Dictionary of National Biography, 1885-1900/Tozer, Henry
TOZER, HENRY (1602–1650),puritan royalist, born in 1602 at North Tawton, Devonshire, matriculated from Exeter College, Oxford, on 3 May 1621, and graduated B.A. on 18 June 1623, and M.A. on 28 April 1626. He took holy orders, was appointed lecturer at St. Martin's Church (Carfax, Oxford) on 21 Oct. 1632, and proceeded B.D. on 28 July 1636. Of puritan views, he was elected in 1643 to the Westminster assembly, but refused to sit, nor would he accept the degree of D.D. when nominated for it on 6 June 1646. Tozer was appointed vicar of Yarnton in 1644. He probably served the parish from Oxford, as he never lived there.

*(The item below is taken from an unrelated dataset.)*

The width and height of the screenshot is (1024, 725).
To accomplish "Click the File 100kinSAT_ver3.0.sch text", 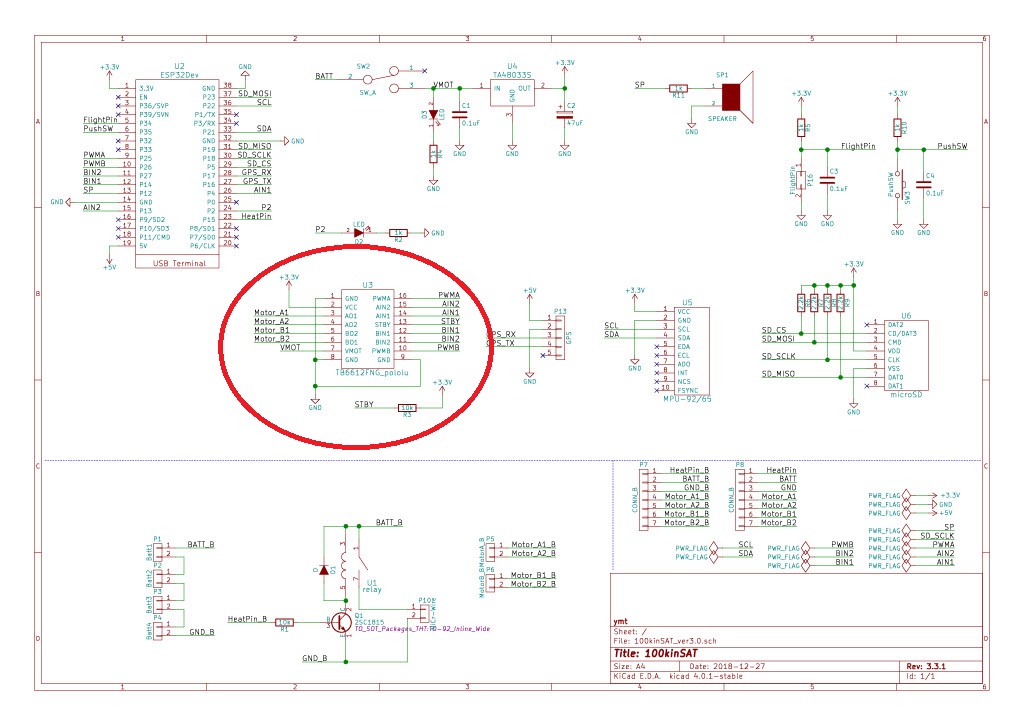I will click(x=667, y=640).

As bursar and sub-rector of Exeter College, Tozer managed the college in the absence of George Hakewill [q. v.], the rector. In March 1647 he was cited before the parliamentary visitors for continuing the common prayer, and for his known disfavour to parliamentarians. In November he was summoned to Westminster before the parliamentary commission, and the following year was imprisoned for some days on refusing to give up the college books. He was expelled from his fellowship on 26 May 1648, and on 4 June turned out of St. Martin's Church by soldiers because he prayed for the king, and 'breathed out pestilent air of unsound doctrine.' The decree, however, was revoked on 2 Nov., and Tozer was allowed to travel for three years, retaining his room in Exeter College.
Tozer then went to Holland, and became minister to the English merchants at Rotterdam, where he died on 11 Sept. 1650; he was buried in the English church there.
He was author of the following works, all published at Oxford: 1. 'Directions for a Godly Life, dedicated to his pupil Lorenzo Cary, son of Viscount Falkland,' 1628, 16mo, 5th ed. 1640, 8th 1671, 10th 1680, 11th 1690, 13th 1706 12mo. 2. 'A Christian Amendment,' 1633. 3. 'Christus: sive Dicta Facta Christi,' 1634. 4. 'Christian Wisdome,' 1639, 12mo.
[Foster's Alumni Oxon. 1500-1714; Wood's Athenae, ed. Bliss, iii. 273, and Hist. and Antiq. Univ. Oxford, vol. ii.pt. ii, pp. 508, 531, 552-4, 574, 588, 590, 593, 594; Wood's Life and Times, i. 444, and Hist. of Kidlington, pp. 220, 222, 223, &c., both published by Oxford Hist. Soc.; Prince's Worthies of Devon, p. 574; Hist. MSS. Cornm. 2nd Rep. App. p. 127; Cal. State Papers, Dom. 1629-31, p. 260; Boase's Register of Exeter Coll. pp. cix, cxvii-cxx, 99; Conant's Life, p. 9; Madan's Early Oxford Press; Walker's Sufferings, ii. 115; Brook's Lives of the Puritans, iii. 112; Journals of the House of Commons, ii. 541.]